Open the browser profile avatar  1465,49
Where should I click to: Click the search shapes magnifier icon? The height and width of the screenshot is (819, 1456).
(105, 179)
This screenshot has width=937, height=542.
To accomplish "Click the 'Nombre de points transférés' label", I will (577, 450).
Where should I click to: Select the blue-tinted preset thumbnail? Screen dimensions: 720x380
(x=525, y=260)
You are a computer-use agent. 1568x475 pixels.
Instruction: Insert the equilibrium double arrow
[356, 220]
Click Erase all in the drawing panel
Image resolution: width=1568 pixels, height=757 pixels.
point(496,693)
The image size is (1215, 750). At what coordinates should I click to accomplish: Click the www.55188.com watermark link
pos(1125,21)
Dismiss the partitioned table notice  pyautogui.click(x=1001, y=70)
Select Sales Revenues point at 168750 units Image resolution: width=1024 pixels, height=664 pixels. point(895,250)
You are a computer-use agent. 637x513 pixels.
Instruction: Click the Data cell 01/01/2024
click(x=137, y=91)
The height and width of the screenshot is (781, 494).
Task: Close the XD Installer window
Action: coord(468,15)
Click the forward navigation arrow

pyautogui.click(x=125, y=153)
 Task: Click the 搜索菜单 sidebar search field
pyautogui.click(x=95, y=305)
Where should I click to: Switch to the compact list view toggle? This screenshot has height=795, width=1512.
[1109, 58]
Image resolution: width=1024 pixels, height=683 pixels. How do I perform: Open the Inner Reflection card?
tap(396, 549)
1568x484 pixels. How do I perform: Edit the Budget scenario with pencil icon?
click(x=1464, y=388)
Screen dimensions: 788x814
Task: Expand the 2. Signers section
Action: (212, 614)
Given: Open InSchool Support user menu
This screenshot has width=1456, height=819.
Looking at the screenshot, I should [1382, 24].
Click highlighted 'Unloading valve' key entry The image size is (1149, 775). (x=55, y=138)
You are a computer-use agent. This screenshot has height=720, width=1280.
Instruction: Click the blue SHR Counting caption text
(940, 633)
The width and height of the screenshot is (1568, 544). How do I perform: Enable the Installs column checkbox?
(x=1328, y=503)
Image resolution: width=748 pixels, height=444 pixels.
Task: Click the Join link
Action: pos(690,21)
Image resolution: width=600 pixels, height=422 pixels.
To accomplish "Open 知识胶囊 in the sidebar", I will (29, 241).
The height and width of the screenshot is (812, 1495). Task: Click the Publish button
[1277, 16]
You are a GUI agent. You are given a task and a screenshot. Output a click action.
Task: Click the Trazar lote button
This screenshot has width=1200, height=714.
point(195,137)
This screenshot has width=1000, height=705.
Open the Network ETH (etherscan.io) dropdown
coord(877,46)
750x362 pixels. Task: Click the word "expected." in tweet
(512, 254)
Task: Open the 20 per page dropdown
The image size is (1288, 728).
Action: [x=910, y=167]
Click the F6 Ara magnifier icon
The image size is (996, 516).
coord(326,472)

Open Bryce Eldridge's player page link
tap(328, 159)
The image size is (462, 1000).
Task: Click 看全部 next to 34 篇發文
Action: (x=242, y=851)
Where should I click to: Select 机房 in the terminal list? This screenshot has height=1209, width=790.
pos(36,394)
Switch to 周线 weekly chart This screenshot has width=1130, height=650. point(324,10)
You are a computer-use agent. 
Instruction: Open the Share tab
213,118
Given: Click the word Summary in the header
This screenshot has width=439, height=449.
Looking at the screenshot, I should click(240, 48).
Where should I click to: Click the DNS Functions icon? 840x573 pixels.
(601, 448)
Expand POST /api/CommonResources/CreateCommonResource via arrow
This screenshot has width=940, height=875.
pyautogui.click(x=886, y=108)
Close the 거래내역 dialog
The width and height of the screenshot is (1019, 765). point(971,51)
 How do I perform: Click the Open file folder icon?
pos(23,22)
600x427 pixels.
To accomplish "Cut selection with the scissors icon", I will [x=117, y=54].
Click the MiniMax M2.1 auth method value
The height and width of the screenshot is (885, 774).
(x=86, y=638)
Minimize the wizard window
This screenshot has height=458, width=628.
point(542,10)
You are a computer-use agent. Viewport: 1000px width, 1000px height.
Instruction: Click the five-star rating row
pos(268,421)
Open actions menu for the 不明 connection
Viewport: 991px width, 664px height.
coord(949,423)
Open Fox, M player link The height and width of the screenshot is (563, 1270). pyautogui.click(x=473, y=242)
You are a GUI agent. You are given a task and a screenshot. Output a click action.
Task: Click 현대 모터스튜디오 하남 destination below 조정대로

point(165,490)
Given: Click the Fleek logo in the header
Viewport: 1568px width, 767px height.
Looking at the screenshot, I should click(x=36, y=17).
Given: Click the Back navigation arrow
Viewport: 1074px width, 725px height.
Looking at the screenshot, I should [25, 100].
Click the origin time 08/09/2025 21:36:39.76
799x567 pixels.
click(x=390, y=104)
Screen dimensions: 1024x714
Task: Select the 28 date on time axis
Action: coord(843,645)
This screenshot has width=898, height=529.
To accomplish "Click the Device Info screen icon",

=======

What the exercise asks: Copy out the section of the listing above that begins with the line containing "Task: Open the 20 per page dropdown" and ends with the line containing "Looking at the screenshot, I should click(x=36, y=17).", keeping both of those lines and matching every character.

Completed exercise:
Task: Open the 20 per page dropdown
The image size is (1288, 728).
Action: [x=910, y=167]
Click the F6 Ara magnifier icon
The image size is (996, 516).
coord(326,472)

Open Bryce Eldridge's player page link
tap(328, 159)
The image size is (462, 1000).
Task: Click 看全部 next to 34 篇發文
Action: (x=242, y=851)
Where should I click to: Select 机房 in the terminal list? This screenshot has height=1209, width=790.
pos(36,394)
Switch to 周线 weekly chart This screenshot has width=1130, height=650. point(324,10)
You are a computer-use agent. 
Instruction: Open the Share tab
213,118
Given: Click the word Summary in the header
This screenshot has width=439, height=449.
Looking at the screenshot, I should click(240, 48).
Where should I click to: Click the DNS Functions icon? 840x573 pixels.
(601, 448)
Expand POST /api/CommonResources/CreateCommonResource via arrow
This screenshot has width=940, height=875.
pyautogui.click(x=886, y=108)
Close the 거래내역 dialog
The width and height of the screenshot is (1019, 765). point(971,51)
 How do I perform: Click the Open file folder icon?
pos(23,22)
600x427 pixels.
To accomplish "Cut selection with the scissors icon", I will [x=117, y=54].
Click the MiniMax M2.1 auth method value
The height and width of the screenshot is (885, 774).
(x=86, y=638)
Minimize the wizard window
This screenshot has height=458, width=628.
point(542,10)
You are a computer-use agent. Viewport: 1000px width, 1000px height.
Instruction: Click the five-star rating row
pos(268,421)
Open actions menu for the 不明 connection
Viewport: 991px width, 664px height.
coord(949,423)
Open Fox, M player link The height and width of the screenshot is (563, 1270). pyautogui.click(x=473, y=242)
You are a GUI agent. You are given a task and a screenshot. Output a click action.
Task: Click 현대 모터스튜디오 하남 destination below 조정대로

point(165,490)
Given: Click the Fleek logo in the header
Viewport: 1568px width, 767px height.
Looking at the screenshot, I should click(x=36, y=17).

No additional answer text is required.